Want to try it? You can stick to grasses that look like your typical sod, such as the native California bent grass or Native Mow Free, a trademarked California grass. You can also search the California Native Plant Society’s map for native plants suited to your area.

Succulents and ornamental, drought-tolerant grasses are another way to add beauty without the extra water and maintenance. If you still want flowers, try planting native perennials that tend to be hardier and require less water, such as blanketflower, common yarrow, and a few varieties of sage.

Need more inspiration? Check out other Californians who have replaced their lawns in the State of California’s Reimagine Your Landscape. Worried about the extra work involved in replacing your grass? Don’t be! A study from the City of Santa Monica found that a native plant garden uses 83 percent less water and requires 68 percent less maintenance than a traditional lawn.

Plant-Free Lawn Options

Looking for a yard that’s entirely plant-free? Mulch is your greenest option, allowing water to absorb into the ground to replenish local aquifers. Its heating effect is neutral, and it also tends to be the most affordable.

Artificial turf, concrete, gravel and decomposed granite are other lawn alternatives that don’t require any water. However, they provide little to no benefit to local wildlife and contribute to the urban heat island effect, so it’s best to limit how widely you use them. Whereas gravel and decomposed granite both allow water to sink into the ground, most artificial turf and concrete products are not permeable, so they don’t allow water to replenish aquifers. However, by using a tiling pattern, you can create spaces in between these hard surfaces for water to seep through.
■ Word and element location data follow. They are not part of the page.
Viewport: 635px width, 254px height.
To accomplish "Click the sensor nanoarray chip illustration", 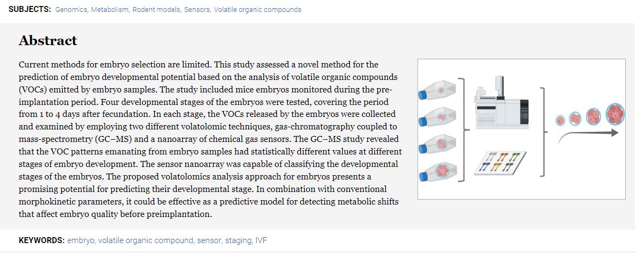I will tap(500, 163).
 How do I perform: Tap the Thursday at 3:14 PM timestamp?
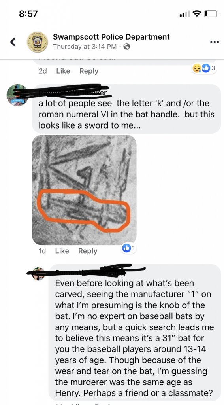coord(85,47)
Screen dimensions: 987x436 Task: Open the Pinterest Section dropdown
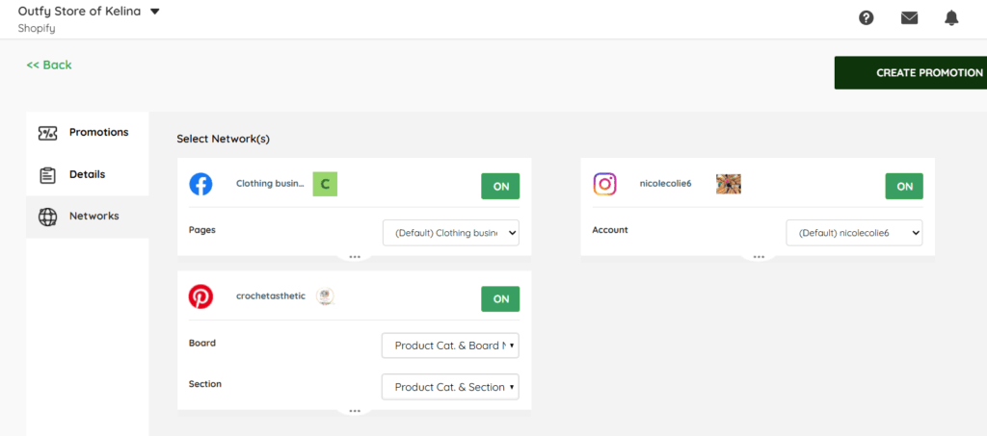click(450, 387)
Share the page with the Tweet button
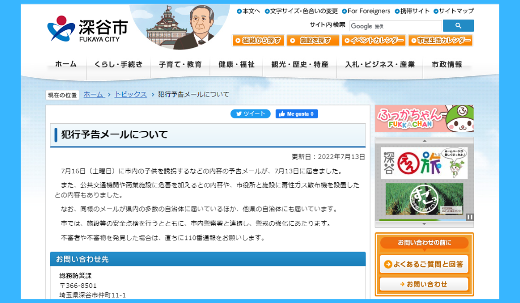Viewport: 520px width, 303px height. (250, 114)
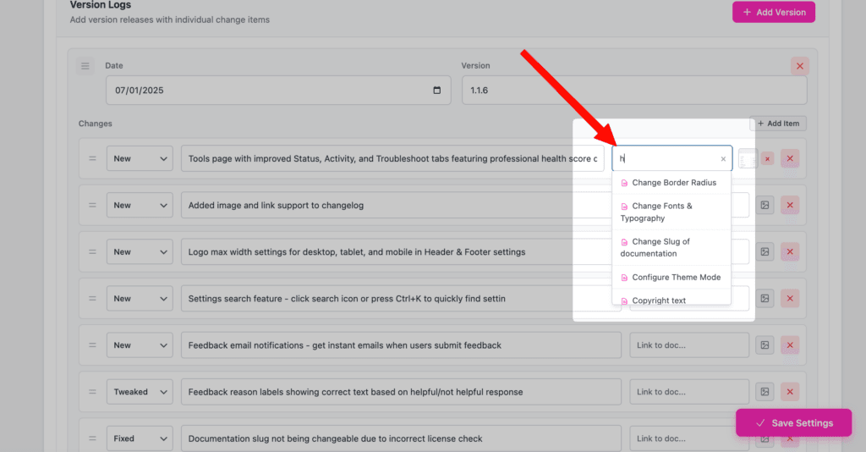Click the version block drag handle icon
The image size is (866, 452).
[x=85, y=66]
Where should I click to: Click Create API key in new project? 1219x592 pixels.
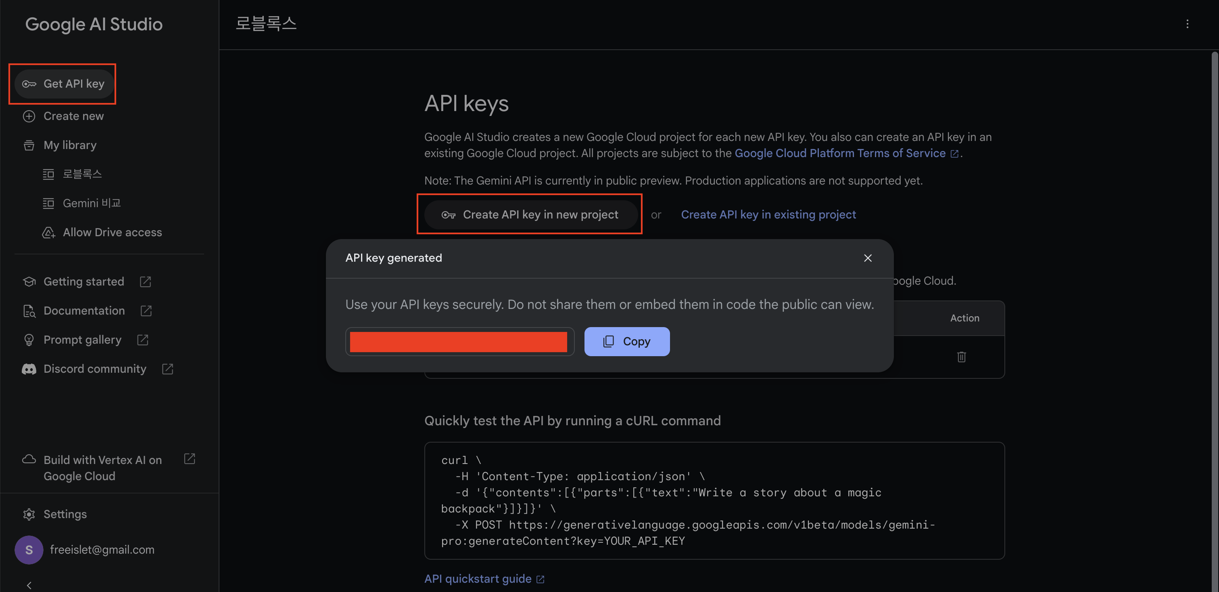(x=530, y=215)
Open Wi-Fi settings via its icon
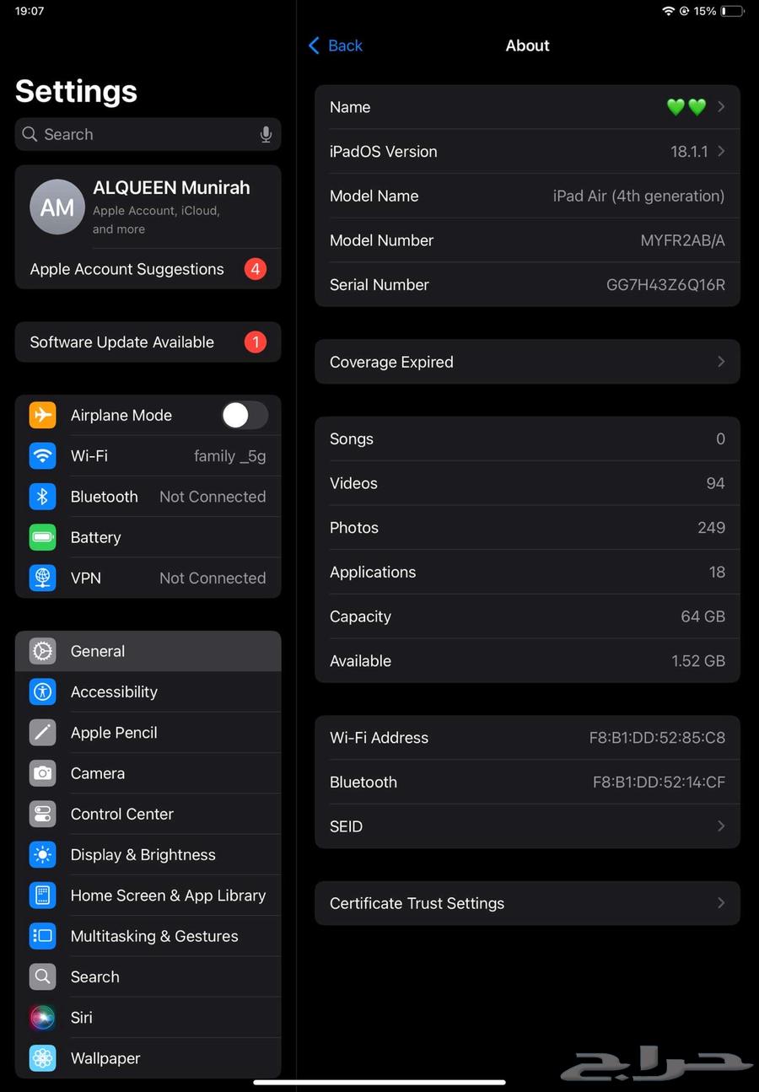The width and height of the screenshot is (759, 1092). [43, 456]
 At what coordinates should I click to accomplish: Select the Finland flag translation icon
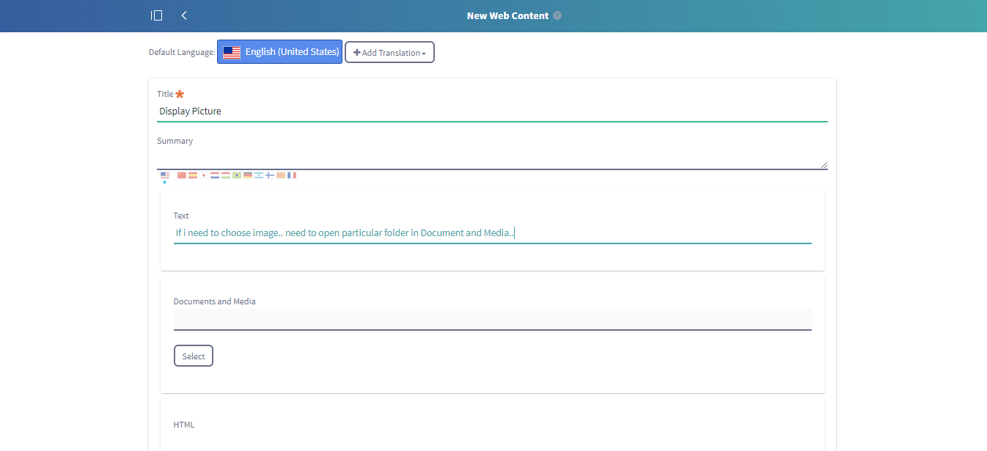pyautogui.click(x=270, y=175)
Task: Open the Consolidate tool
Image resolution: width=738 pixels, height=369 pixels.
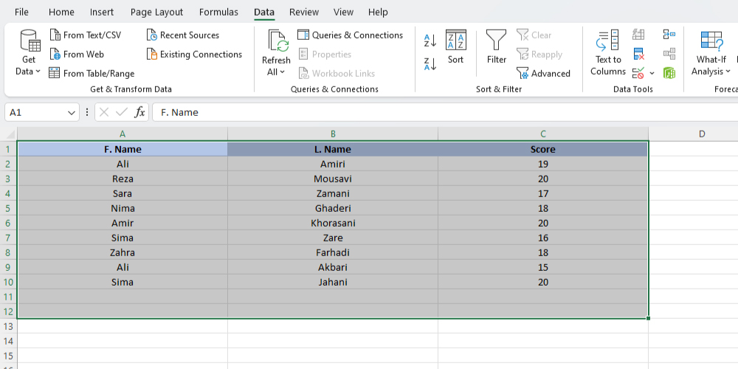Action: pos(669,35)
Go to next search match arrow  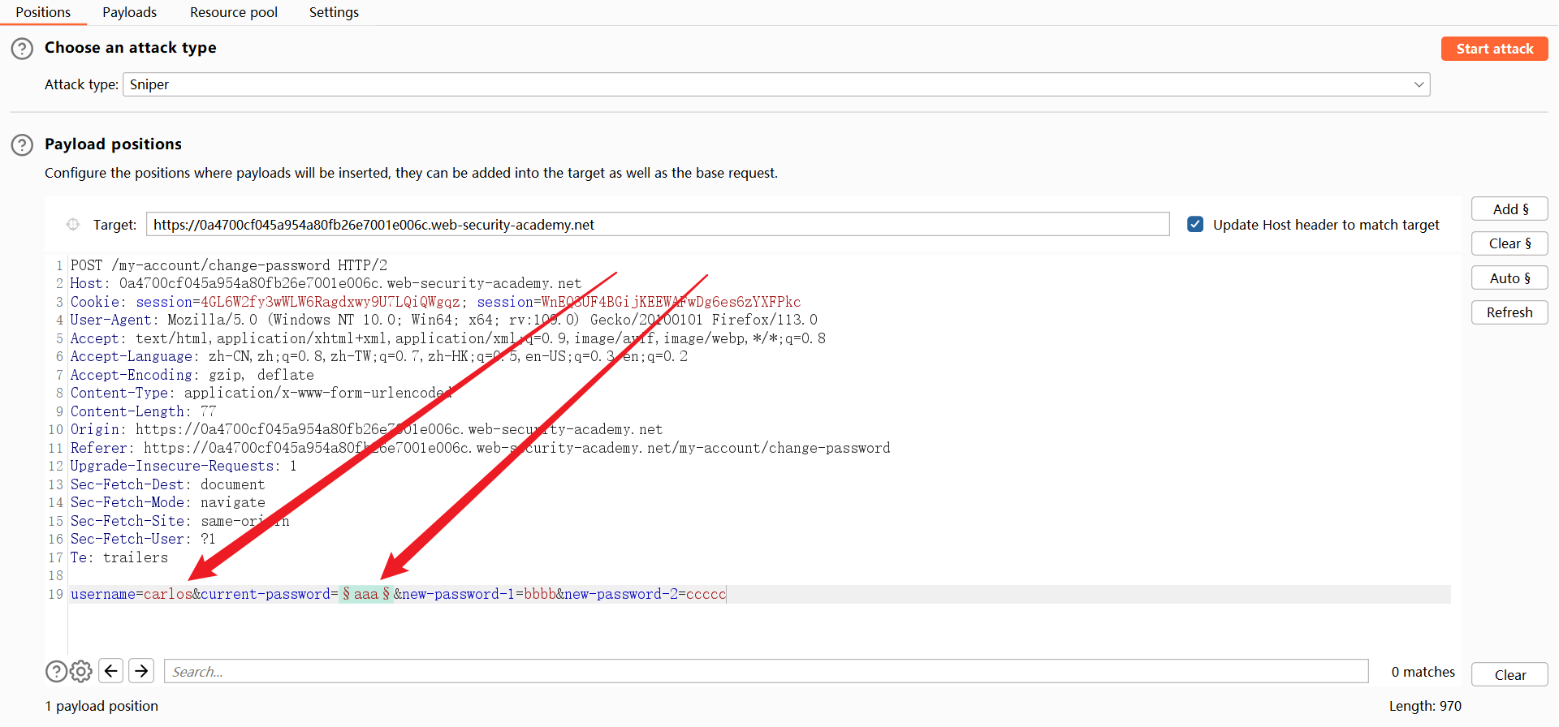(x=141, y=671)
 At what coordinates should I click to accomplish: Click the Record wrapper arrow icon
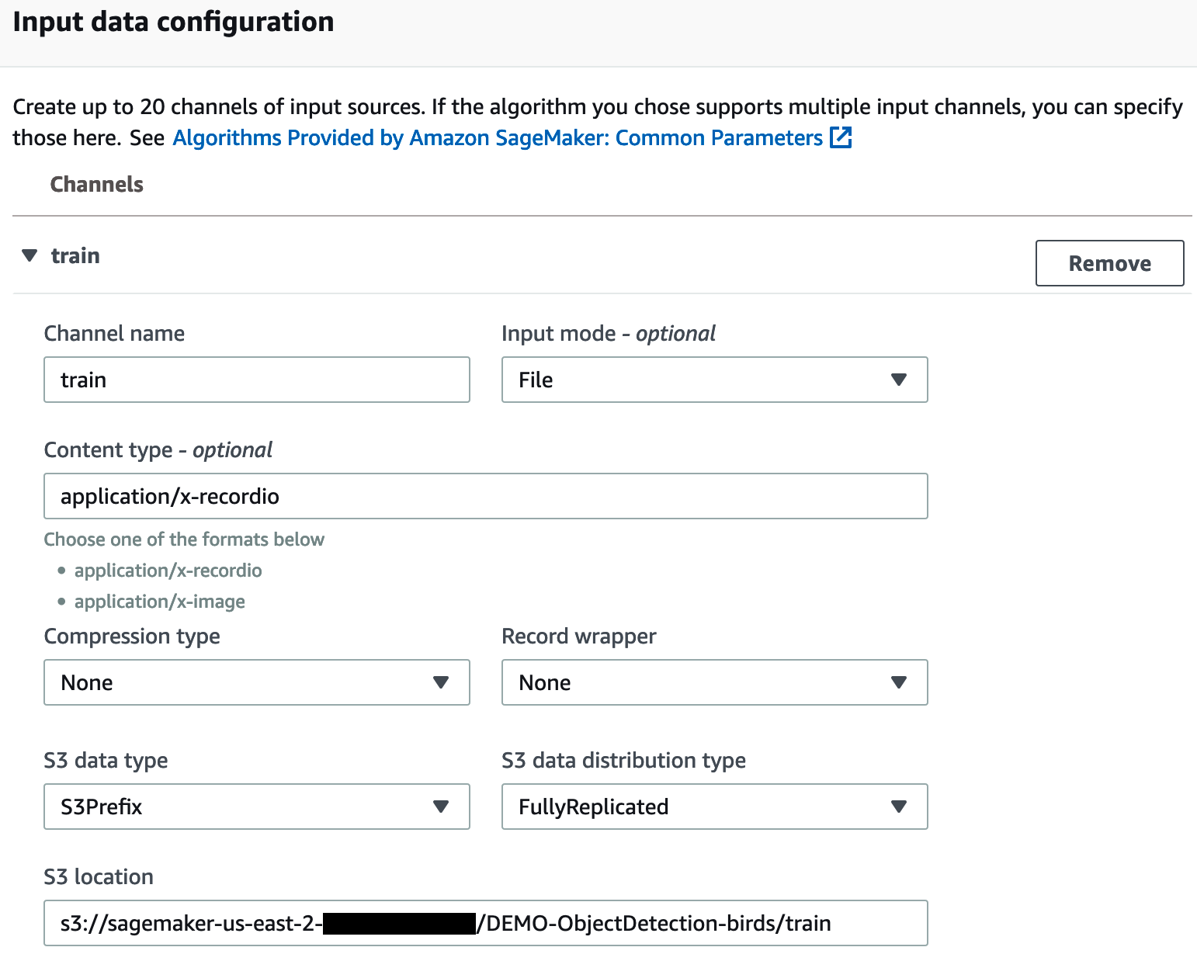(899, 682)
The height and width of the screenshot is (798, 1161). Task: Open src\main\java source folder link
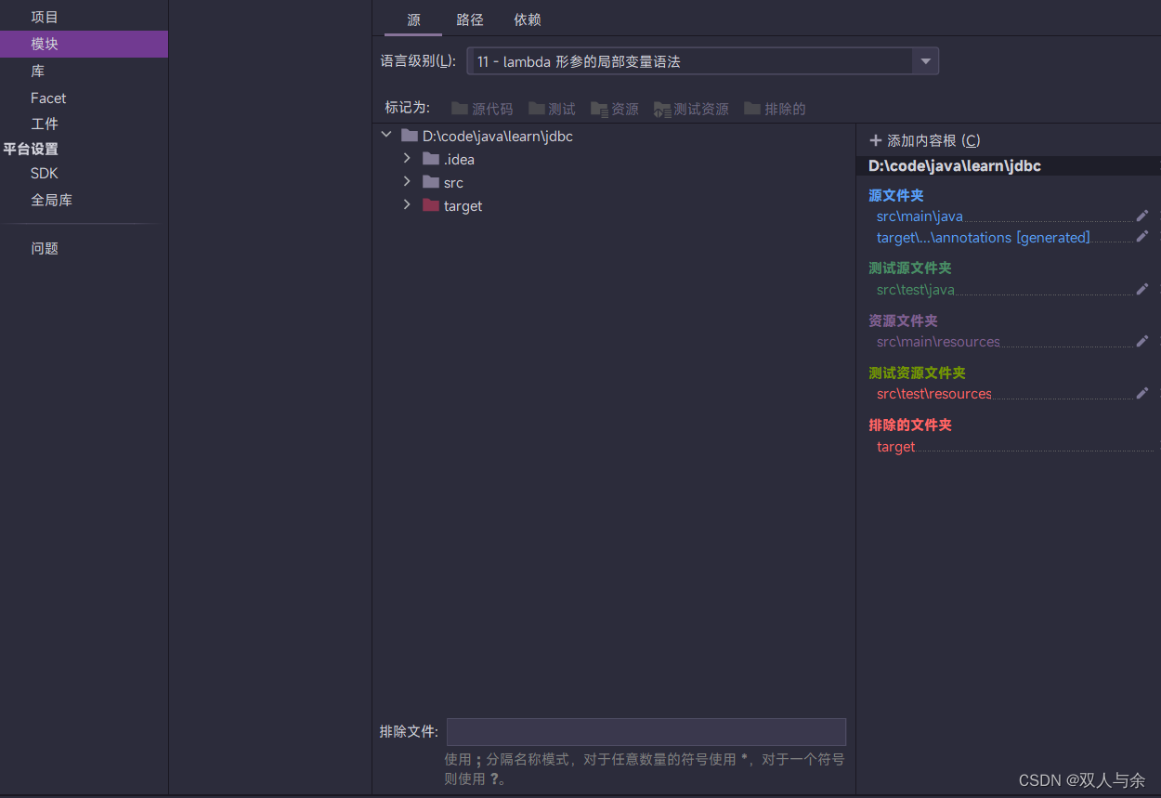919,216
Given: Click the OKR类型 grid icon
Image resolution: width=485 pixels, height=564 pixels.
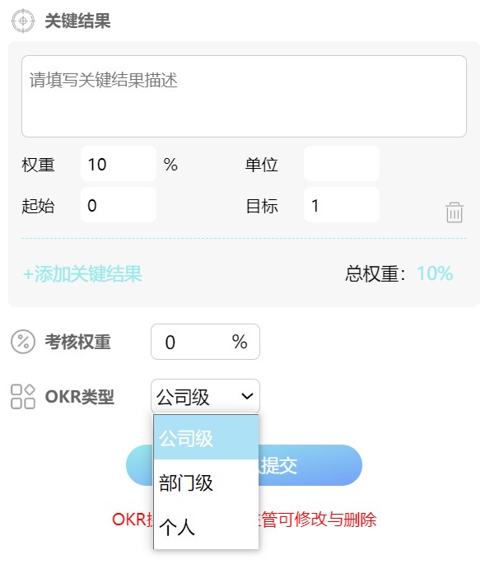Looking at the screenshot, I should [x=23, y=396].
Do you already have turf grass and want to replace it? Visit SaveOurWater.com for information on how to get a rebate for replacing your turf grass with low-water or native plants.

More Water-Saving Tips

  • Collect rainwater in rain barrels and use it to irrigate your lawn and garden, cutting down on water bills and wasted runoff.
  • Create a dry creek bed made of smooth rocks. It will direct the flow of rainwater while creating a striking visual effect in your yard.
  • Terrace sloping areas of your yard or use small check dams to increase your yard’s water absorption.